Viele Israelis glauben, diese Mauer sei notwendig zum Schutz vor den Palästinensern. Andere sind der Ansicht, sie verschlimmere die Situation nur. Auch über die Siedlungen sind die Menschen in Israel geteilter Meinung. Manche vertreten die Auffassung, dass sie zu einer Verschärfung des Konflikts beitragen, und es gibt viele Aufrufe, die Siedlungen aufzulösen. Eine Vielzahl von Soldaten ist ständig damit beschäftigt, die Siedler zu schützen, und die Anwesenheit von Soldaten auf palästinensischem Gebiet führt dazu, dass die Palästinenser sich zur Wehr setzen, was die Soldaten wiederum dazu veranlasst, gegen die Palästinenser vorzugehen und immer so weiter.
Es gibt auch andere Stimmen in Israel, die die Siedlungen wichtig für Israels Sicherheit finden. Sie betrachten die Siedler als mutige Pioniere, die enorme Opfer in Kauf nehmen, um inmitten einer feindlichen Umgebung zu leben und ihre Kinder großzuziehen.
Merav lebt in einer Siedlung in der Nähe von Efrat.
Efrat liegt zwischen Jerusalem und Hebron.

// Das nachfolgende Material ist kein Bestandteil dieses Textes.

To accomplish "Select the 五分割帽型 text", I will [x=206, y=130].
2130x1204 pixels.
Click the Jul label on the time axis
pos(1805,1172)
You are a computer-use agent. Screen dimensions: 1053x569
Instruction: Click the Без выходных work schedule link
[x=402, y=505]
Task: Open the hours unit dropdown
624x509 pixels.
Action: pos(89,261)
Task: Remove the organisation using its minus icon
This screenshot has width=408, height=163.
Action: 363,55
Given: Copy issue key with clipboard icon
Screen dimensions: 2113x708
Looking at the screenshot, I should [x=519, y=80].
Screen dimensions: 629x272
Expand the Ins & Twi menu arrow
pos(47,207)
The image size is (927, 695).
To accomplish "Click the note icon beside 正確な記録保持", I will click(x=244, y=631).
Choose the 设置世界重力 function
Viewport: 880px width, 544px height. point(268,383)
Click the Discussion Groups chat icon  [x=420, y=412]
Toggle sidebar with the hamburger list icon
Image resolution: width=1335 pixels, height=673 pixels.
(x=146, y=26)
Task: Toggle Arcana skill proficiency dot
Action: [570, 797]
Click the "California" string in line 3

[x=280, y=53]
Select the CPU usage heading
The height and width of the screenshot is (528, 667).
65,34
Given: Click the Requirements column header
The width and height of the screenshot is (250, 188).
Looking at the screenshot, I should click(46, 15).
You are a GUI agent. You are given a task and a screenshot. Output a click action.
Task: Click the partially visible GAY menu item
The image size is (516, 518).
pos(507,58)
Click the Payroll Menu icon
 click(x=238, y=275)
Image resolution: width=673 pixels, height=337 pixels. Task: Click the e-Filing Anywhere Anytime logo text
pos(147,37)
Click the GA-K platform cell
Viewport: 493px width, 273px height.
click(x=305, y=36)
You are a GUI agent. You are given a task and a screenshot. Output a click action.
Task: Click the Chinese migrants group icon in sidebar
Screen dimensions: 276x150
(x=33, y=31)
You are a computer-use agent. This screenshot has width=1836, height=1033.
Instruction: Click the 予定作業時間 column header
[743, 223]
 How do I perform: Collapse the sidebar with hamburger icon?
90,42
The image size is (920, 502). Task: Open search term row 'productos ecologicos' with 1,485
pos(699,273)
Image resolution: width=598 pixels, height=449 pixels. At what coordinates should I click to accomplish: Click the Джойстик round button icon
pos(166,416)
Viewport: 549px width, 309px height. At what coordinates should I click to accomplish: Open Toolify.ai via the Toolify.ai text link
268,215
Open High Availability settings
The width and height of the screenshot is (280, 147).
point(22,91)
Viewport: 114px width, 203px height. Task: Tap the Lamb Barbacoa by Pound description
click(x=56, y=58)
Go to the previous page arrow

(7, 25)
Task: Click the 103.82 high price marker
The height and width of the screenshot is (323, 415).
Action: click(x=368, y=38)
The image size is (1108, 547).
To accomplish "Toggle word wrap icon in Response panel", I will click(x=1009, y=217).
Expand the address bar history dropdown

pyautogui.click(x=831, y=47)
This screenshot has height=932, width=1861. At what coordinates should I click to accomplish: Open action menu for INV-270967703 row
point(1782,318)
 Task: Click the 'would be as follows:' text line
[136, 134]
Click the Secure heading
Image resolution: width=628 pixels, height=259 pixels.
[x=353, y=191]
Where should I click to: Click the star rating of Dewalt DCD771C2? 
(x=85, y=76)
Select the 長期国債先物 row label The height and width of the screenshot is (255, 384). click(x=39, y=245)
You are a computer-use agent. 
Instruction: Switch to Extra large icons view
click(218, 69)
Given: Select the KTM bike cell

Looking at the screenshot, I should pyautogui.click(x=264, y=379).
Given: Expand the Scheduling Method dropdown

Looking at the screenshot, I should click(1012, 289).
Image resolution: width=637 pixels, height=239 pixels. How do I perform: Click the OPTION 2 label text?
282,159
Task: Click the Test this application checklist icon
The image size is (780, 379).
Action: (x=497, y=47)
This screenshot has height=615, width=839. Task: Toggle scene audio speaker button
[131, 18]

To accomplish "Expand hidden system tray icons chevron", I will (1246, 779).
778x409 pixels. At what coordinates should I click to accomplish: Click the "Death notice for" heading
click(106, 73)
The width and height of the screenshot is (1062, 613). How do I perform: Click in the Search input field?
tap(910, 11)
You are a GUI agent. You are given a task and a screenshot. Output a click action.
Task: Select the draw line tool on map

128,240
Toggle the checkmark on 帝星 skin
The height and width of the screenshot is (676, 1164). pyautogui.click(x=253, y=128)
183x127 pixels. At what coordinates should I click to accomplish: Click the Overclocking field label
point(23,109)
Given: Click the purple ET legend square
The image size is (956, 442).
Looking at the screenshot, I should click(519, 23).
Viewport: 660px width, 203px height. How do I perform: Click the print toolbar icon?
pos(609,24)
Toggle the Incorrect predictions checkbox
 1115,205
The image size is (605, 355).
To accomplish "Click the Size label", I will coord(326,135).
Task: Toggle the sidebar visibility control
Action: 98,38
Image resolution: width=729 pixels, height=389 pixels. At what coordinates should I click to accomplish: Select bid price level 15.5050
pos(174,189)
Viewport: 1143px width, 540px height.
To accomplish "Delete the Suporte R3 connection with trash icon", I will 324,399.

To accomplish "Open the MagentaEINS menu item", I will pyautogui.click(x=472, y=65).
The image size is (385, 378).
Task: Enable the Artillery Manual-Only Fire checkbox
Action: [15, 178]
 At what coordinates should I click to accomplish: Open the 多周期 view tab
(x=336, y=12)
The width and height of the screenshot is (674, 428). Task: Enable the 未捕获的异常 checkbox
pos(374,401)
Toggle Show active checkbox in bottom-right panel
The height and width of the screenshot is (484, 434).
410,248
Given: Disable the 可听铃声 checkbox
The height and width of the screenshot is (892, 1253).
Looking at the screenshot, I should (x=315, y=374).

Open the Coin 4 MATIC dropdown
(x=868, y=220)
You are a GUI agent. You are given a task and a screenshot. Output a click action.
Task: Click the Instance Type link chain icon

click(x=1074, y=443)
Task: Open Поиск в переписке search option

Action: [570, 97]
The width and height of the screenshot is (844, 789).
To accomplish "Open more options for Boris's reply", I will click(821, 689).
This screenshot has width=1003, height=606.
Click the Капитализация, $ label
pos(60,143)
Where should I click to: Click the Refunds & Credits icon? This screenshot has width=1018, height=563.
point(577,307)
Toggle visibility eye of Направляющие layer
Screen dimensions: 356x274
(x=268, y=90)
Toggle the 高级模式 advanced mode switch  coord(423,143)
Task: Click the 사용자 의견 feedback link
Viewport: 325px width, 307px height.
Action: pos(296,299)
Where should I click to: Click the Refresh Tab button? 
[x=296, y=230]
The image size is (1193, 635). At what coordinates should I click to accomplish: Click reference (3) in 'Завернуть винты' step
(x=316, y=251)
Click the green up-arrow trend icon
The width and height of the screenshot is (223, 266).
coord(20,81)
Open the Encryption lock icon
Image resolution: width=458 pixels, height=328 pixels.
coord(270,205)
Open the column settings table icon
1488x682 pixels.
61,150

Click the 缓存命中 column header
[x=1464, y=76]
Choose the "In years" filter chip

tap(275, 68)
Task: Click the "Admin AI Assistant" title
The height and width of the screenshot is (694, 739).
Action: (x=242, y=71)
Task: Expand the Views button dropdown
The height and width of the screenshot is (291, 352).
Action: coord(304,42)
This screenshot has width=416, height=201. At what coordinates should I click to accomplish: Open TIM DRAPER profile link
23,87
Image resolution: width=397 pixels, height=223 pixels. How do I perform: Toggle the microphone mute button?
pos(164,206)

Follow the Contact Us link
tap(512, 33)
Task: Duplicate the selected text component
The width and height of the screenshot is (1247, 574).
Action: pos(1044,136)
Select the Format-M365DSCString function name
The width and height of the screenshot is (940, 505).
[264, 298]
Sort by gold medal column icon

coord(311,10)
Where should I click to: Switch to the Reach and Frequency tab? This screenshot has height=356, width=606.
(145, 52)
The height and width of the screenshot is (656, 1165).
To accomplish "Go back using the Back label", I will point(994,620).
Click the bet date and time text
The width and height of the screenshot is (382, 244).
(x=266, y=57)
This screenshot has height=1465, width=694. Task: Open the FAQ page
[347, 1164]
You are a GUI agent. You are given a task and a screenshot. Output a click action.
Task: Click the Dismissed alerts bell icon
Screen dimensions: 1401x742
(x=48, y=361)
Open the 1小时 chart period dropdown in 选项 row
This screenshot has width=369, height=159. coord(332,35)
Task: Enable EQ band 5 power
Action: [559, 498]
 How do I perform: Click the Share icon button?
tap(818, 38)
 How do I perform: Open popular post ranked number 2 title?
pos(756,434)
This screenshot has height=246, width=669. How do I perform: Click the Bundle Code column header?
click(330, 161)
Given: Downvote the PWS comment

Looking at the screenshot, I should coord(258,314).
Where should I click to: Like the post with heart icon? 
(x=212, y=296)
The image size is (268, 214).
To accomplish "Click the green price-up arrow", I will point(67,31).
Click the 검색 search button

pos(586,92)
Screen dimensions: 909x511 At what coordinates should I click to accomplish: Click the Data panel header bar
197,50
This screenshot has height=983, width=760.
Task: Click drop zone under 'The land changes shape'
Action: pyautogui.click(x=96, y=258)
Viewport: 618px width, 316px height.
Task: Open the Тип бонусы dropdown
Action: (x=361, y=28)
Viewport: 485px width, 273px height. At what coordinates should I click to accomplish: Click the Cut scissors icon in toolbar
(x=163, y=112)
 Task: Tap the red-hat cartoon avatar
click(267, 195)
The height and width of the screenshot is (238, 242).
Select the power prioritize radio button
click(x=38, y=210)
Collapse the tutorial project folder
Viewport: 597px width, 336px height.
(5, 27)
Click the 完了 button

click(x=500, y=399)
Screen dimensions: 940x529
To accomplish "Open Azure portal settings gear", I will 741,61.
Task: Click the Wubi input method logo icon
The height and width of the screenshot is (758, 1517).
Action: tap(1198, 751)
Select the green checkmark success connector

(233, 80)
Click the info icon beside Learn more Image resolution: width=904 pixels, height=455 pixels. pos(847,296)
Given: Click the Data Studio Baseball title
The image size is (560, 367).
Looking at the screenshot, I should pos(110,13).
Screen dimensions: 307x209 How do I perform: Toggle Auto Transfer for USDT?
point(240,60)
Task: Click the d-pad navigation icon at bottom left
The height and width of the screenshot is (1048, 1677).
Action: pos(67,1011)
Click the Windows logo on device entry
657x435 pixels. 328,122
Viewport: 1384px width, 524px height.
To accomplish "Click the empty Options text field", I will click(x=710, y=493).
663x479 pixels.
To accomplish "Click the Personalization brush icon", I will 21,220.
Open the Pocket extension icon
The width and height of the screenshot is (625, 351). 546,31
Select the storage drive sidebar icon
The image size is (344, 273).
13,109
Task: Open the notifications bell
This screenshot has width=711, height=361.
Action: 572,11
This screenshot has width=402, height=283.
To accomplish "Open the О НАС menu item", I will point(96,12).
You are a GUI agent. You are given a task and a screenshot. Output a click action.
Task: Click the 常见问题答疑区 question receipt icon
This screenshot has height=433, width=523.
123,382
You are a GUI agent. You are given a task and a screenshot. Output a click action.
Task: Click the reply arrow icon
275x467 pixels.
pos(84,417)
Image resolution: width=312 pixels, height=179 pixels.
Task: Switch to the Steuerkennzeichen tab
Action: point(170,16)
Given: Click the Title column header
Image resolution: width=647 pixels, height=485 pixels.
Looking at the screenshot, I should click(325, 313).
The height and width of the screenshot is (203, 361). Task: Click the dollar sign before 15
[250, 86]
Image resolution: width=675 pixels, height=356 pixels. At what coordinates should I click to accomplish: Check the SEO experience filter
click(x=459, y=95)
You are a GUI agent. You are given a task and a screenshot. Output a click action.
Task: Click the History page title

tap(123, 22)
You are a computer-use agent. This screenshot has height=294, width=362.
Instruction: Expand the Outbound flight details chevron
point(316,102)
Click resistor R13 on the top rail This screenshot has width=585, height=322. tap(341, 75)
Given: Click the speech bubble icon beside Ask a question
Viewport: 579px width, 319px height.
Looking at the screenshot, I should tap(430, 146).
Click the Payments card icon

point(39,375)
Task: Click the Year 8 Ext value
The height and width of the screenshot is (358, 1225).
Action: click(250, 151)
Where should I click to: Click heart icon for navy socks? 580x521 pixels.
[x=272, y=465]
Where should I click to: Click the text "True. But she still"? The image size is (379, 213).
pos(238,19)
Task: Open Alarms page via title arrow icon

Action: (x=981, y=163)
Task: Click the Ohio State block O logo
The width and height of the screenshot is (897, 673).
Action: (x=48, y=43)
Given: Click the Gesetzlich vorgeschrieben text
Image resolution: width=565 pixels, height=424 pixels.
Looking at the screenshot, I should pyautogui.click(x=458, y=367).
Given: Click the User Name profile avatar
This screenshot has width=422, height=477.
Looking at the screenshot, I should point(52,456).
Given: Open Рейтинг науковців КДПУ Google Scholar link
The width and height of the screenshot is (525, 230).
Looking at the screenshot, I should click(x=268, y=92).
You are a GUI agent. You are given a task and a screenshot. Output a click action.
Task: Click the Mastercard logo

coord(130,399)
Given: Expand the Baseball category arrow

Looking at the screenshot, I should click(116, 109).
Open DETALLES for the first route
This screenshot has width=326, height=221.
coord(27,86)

Es ist eine hübsche Stadt mit Einkaufszentren, Pizzerien, Spielplätzen und Parks – allem, was man so braucht. Außerdem ist es sehr schön, in dieser Stadt zu leben, weil sie im Judäischen Bergland liegt. Ich wohne sehr gern hier. Die Menschen sind aus vielen verschiedenen Ländern hierher gezogen, aus den Vereinigten Staaten, Kanada, England, Russland und Südafrika.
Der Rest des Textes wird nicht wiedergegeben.